A veteran of SAMA and graduate of King Saud University in Riyadh and Colorado State University, Kholifey had also served from 2011 to 2013 as executive director for Saudi Arabia at the International Monetary Fund in Washington.
He is set to take over a central bank with more limited functions than it had under his predecessor. While SAMA remains responsible for monetary policy, it will no longer act as the country’s biggest sovereign wealth fund because a larger one is being created under the Vision 2030 reforms.
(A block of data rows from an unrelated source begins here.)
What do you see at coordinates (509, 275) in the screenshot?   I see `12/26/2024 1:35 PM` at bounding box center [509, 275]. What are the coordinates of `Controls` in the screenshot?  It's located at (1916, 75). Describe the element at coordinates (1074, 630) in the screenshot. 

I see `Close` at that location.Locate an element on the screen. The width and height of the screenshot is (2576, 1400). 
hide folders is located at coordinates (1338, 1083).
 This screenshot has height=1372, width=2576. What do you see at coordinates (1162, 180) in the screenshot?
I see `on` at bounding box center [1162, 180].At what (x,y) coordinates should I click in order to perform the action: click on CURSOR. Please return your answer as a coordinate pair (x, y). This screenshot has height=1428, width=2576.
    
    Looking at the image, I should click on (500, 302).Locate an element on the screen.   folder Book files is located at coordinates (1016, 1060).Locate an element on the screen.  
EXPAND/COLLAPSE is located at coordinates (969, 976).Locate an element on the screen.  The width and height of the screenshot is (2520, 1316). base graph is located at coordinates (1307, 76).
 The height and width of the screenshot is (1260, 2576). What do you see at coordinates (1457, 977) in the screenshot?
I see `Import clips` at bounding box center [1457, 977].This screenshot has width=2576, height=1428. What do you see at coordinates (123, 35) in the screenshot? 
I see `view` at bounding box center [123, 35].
King SalmanReutersU.S. Secretary of State John Kerry, left, shakes hands with Saudi Arabia's King Salman at the Royal Court, in Riyadh, Saudi Arabia, Thursday, May 7, 2015. REUTERS/Andrew Harnik/Pool

Quest for efficiency 

Finance Minister Ibrahim Alassaf, who has held the post since 1996, remains in place. However, other economic departments have over the past year taken over some of his ministry's responsibilities.
Saturday's decrees broke up the Water and Electricity Ministry, with the water portfolio added to a new Environment, Water and Agriculture Ministry, and electricity added to the new energy ministry.
Those changes may help Saudi Arabia to cut subsidies, reduce domestic power and water consumption, make sure that energy pricing meshes clearly with industrial development goals, and that nuclear and solar policy are more carefully integrated.
"The merging of ministries is opening the door to efficiency gains that the government is keen to enforce," said John Sfakianakis, a former adviser to the government and head of economy at the Jeddah and Geneva-based Gulf Research Centre.
Two other senior economic figures, royal court adviser Yasir al-Rumayyan and former SAMA governor Mohammed al-Jasser, were appointed advisers to the Secretariat General of the Cabinet.
Tawfiq al-Rabeeah, formerly commerce minister, was appointed health minister in place of Falih, Suleiman al-Hamdan was appointed transport minister, and the Pilgrimage Ministry was renamed the Haj and Umrah Ministry.
The royal decrees also merged the ministries of labour and of social affairs into a new department, and created a new Commission for Recreation and Culture.